##### Data shown
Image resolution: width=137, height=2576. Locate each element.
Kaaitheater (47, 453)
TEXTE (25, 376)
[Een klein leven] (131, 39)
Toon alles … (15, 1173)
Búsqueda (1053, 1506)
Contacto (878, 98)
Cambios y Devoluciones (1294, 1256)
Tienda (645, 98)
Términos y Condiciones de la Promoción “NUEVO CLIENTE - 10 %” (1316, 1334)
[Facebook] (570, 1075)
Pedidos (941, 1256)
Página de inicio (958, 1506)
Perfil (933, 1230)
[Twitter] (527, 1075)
##########
**The task**:
Repeat this material verbatim.

**Task solution**:
Image resolution: width=137, height=2576. Locate each element.
Kaaitheater (47, 453)
TEXTE (25, 376)
[Een klein leven] (131, 39)
Toon alles … (15, 1173)
Búsqueda (1053, 1506)
Contacto (878, 98)
Cambios y Devoluciones (1294, 1256)
Tienda (645, 98)
Términos y Condiciones de la Promoción “NUEVO CLIENTE - 10 %” (1316, 1334)
[Facebook] (570, 1075)
Pedidos (941, 1256)
Página de inicio (958, 1506)
Perfil (933, 1230)
[Twitter] (527, 1075)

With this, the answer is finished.